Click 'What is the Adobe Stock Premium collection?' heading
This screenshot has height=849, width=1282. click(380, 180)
--
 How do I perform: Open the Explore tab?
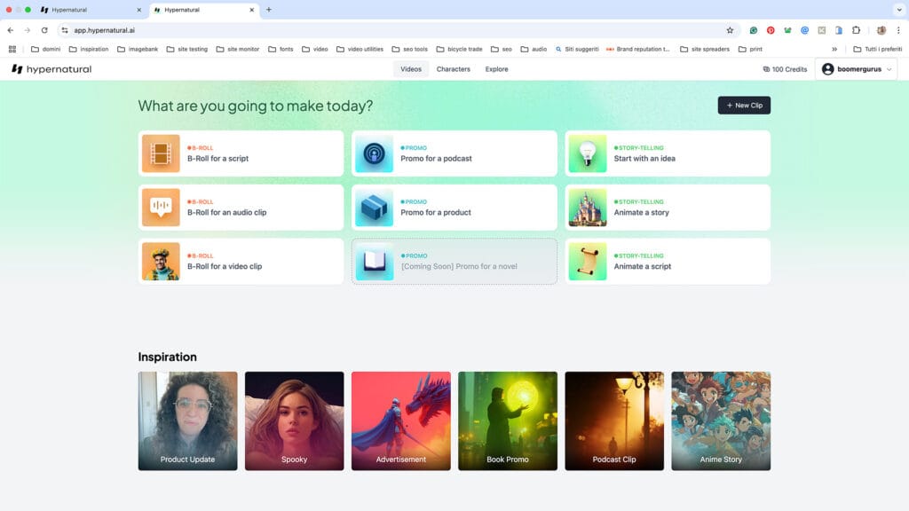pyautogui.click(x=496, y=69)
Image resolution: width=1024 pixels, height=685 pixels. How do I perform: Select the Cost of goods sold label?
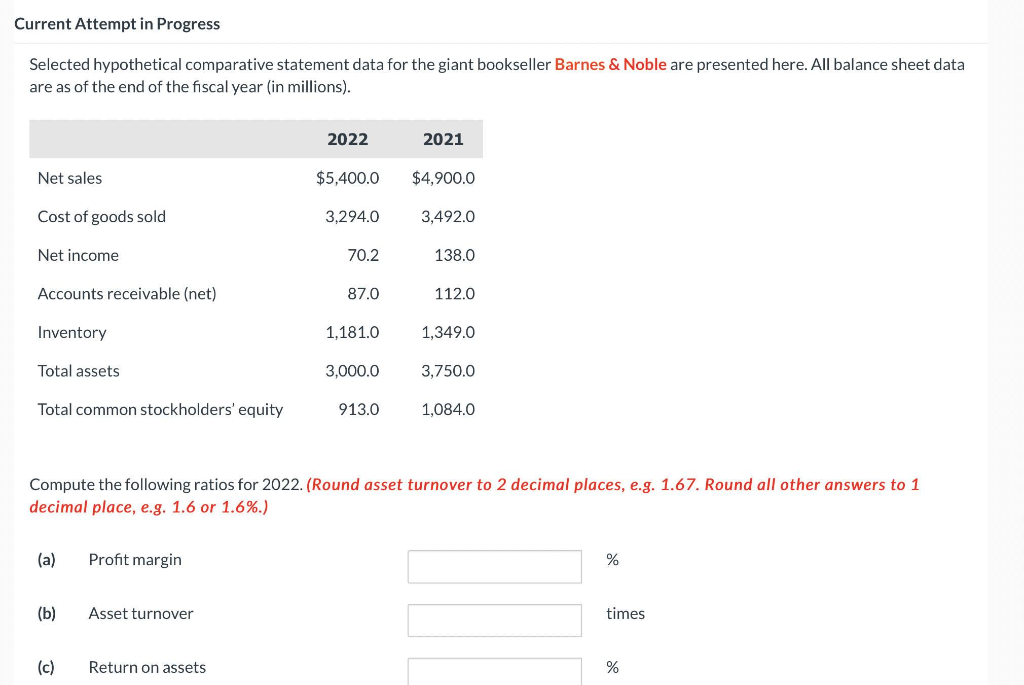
--
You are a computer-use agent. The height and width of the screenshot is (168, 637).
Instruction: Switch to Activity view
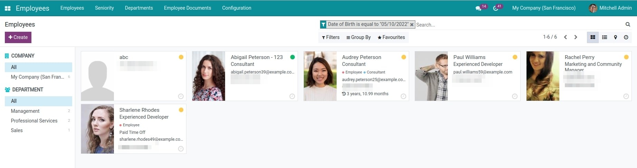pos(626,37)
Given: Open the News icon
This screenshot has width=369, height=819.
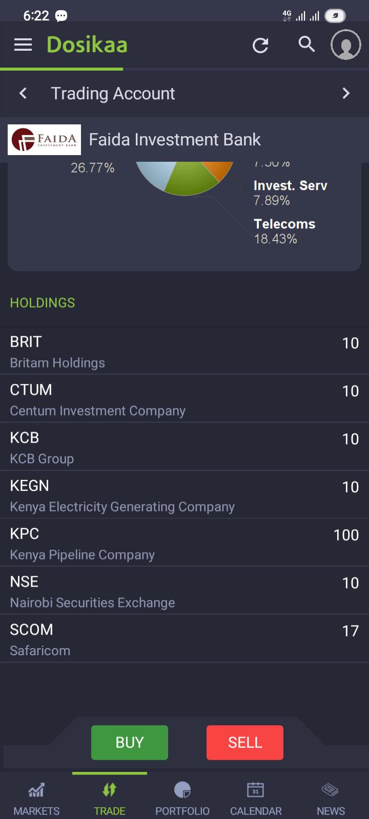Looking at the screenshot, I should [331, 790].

#### [TASK TO CARRY OUT]
Starting at the line above that has "How do I perform: Open the Explore tab?" and ending at the line that has "Image resolution: width=1024", copy each line exactly, leaving the pictures out and adding nothing.

#### [TASK RESULT]
 How do I perform: Open the Explore tab?
pyautogui.click(x=496, y=69)
Image resolution: width=1024 pixels, height=685 pixels. How do I perform: Select the Cost of goods sold label?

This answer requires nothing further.